• [WHAT YOU SHOULD DO]: Would you transcribe exactly the lines from the one containing "Task: Click the Midjourney sailboat icon" to the last line of the data below, both ends included, but none of the pictures?

______

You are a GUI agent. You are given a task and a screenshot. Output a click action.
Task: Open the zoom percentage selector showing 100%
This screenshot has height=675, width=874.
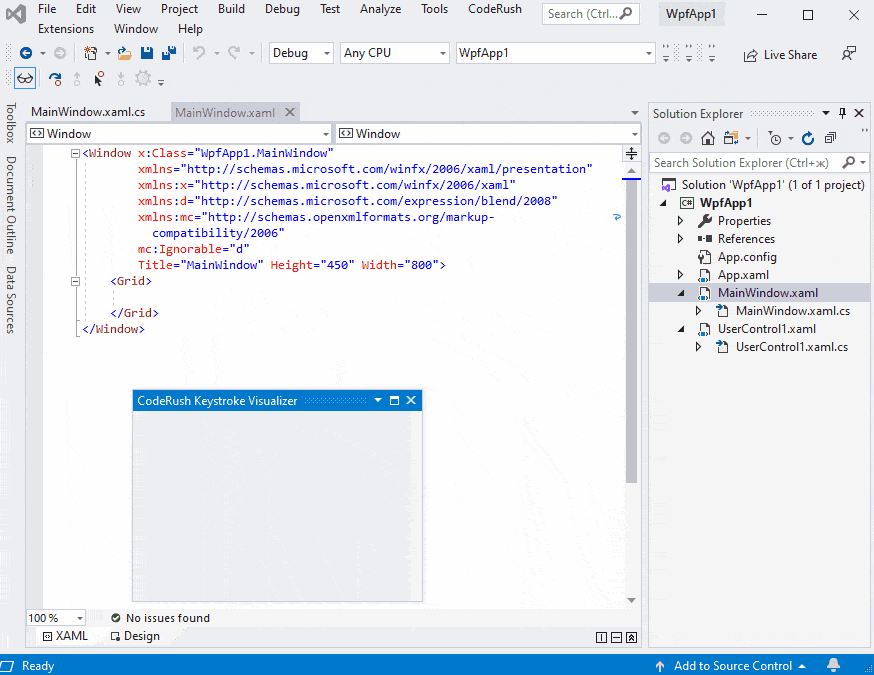(x=55, y=618)
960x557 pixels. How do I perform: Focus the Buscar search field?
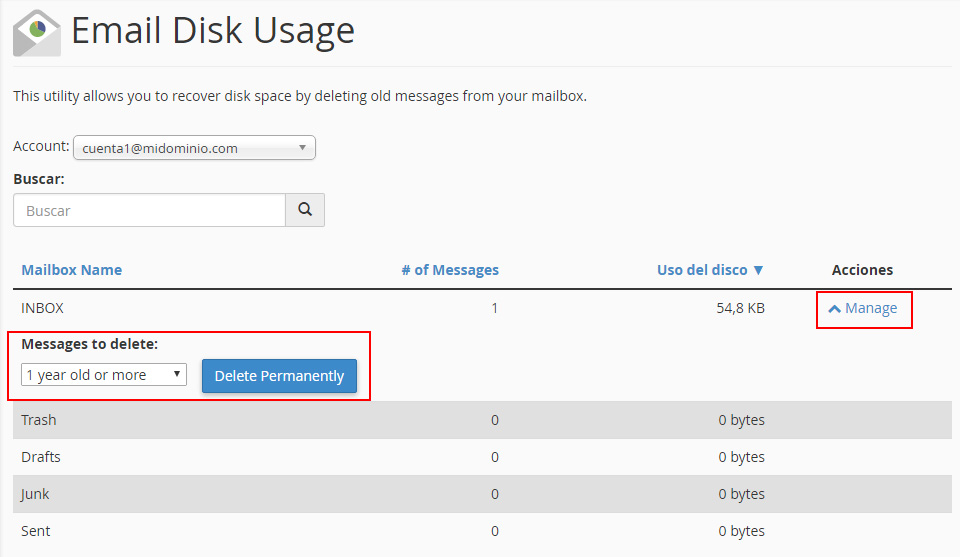pyautogui.click(x=150, y=211)
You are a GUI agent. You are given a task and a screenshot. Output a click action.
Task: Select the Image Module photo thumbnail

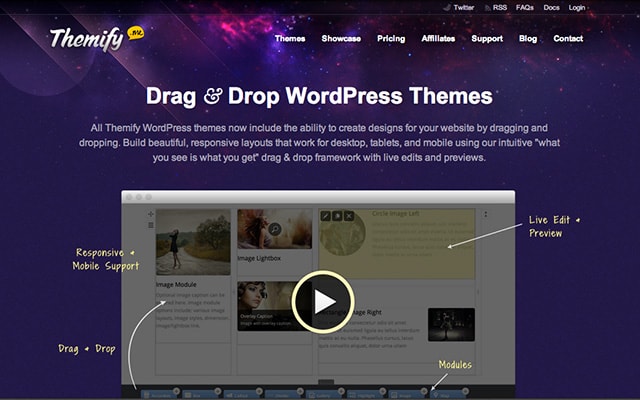click(193, 241)
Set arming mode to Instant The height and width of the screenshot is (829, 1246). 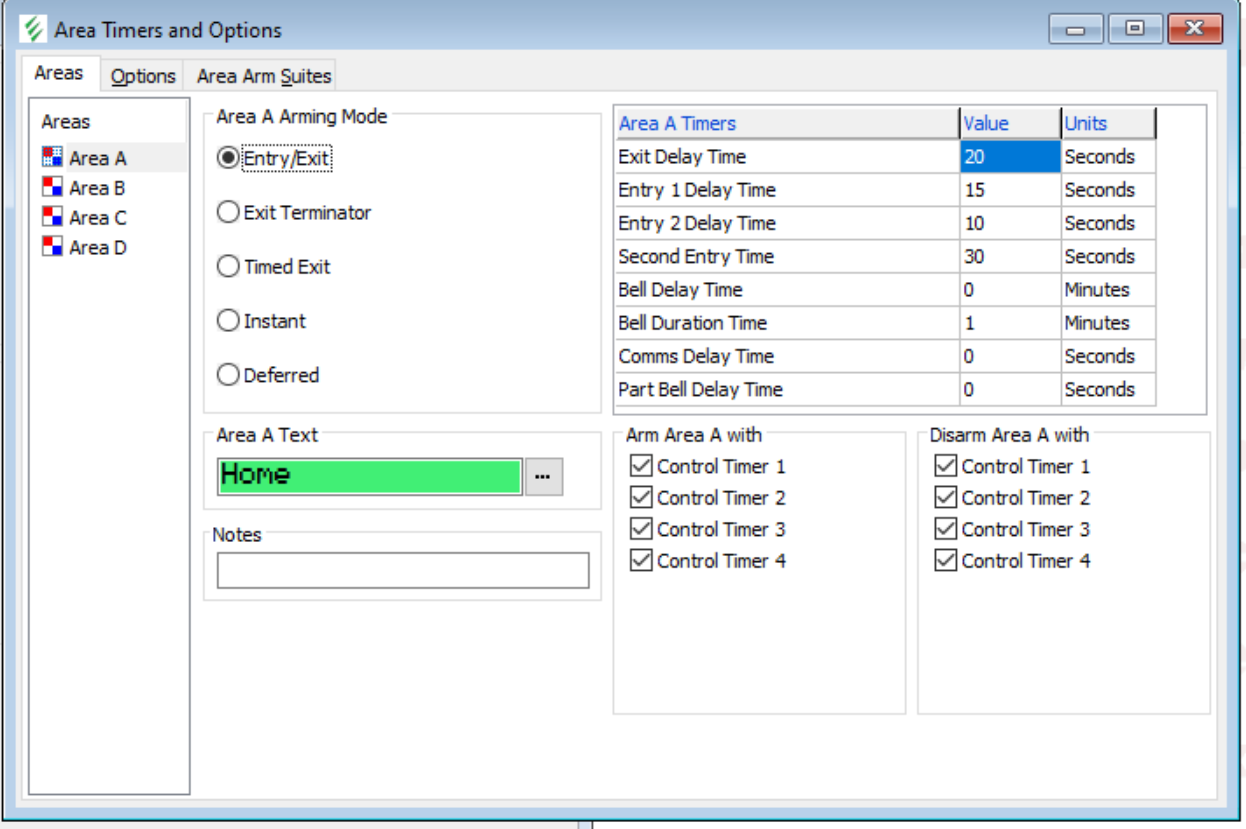[x=229, y=321]
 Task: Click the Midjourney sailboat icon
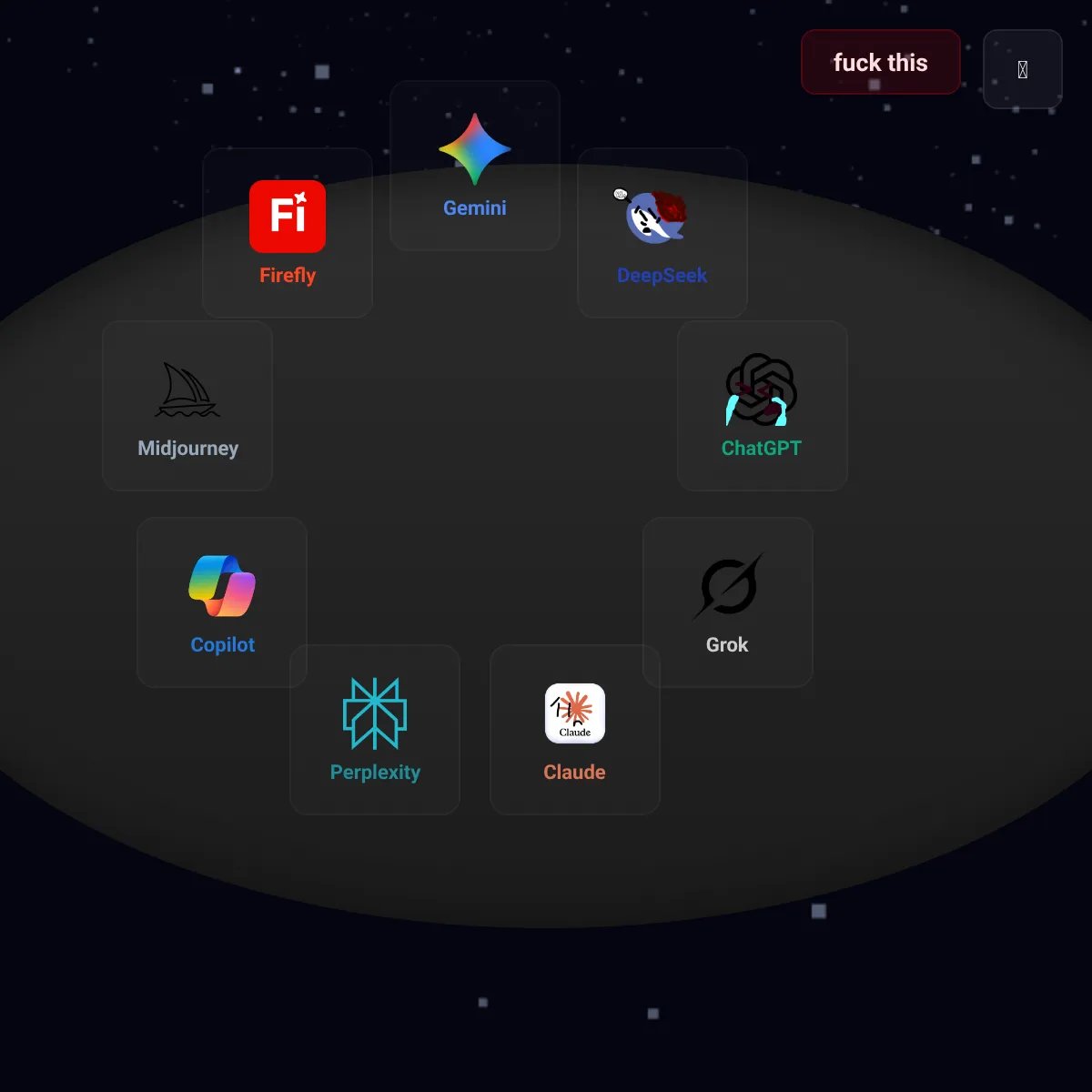(187, 389)
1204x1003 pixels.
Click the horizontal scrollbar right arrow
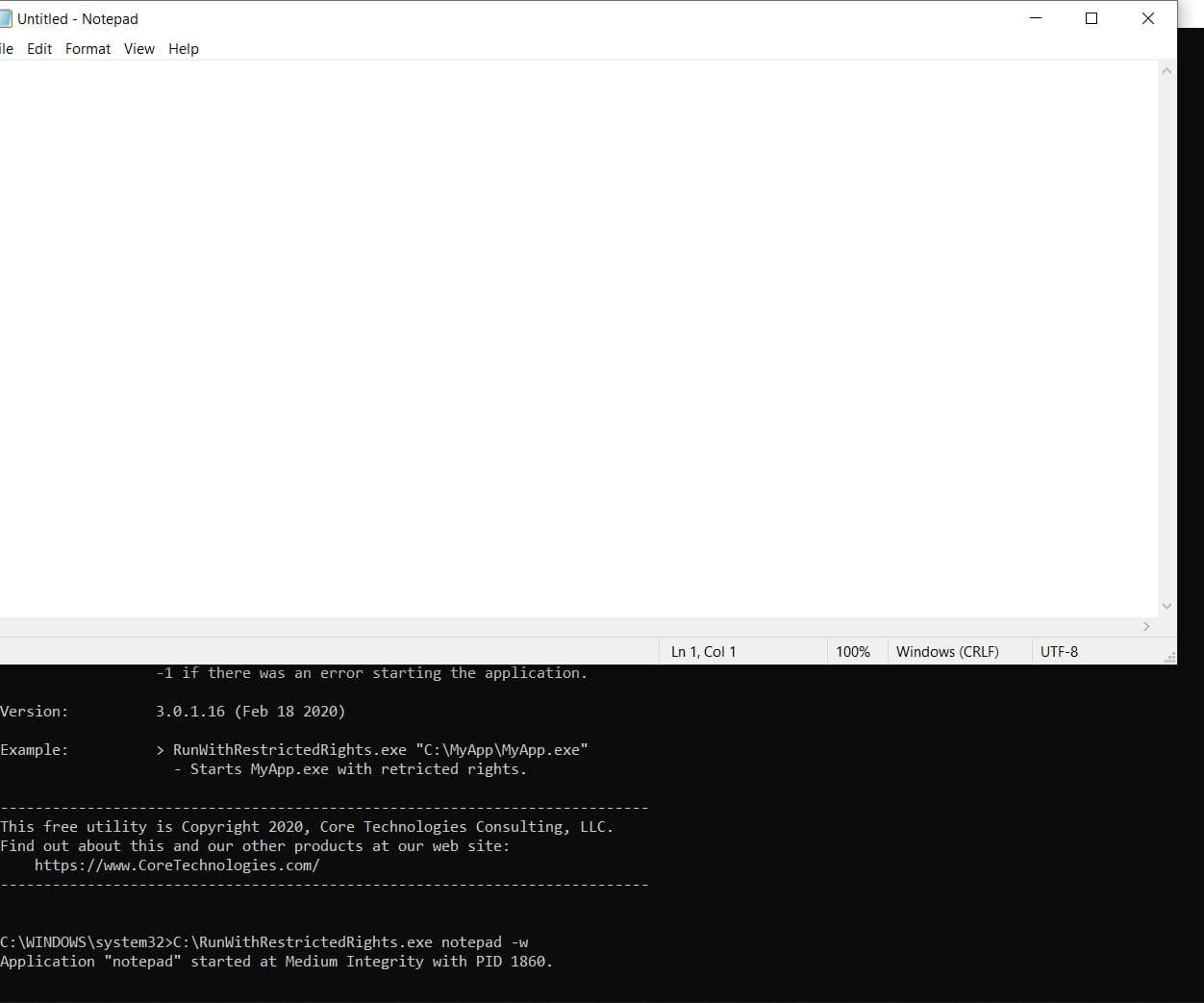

______

• [WRITTEN ANSWER]:
 Task: Click the Midjourney sailboat icon
(187, 389)
1204x1003 pixels.
Click the horizontal scrollbar right arrow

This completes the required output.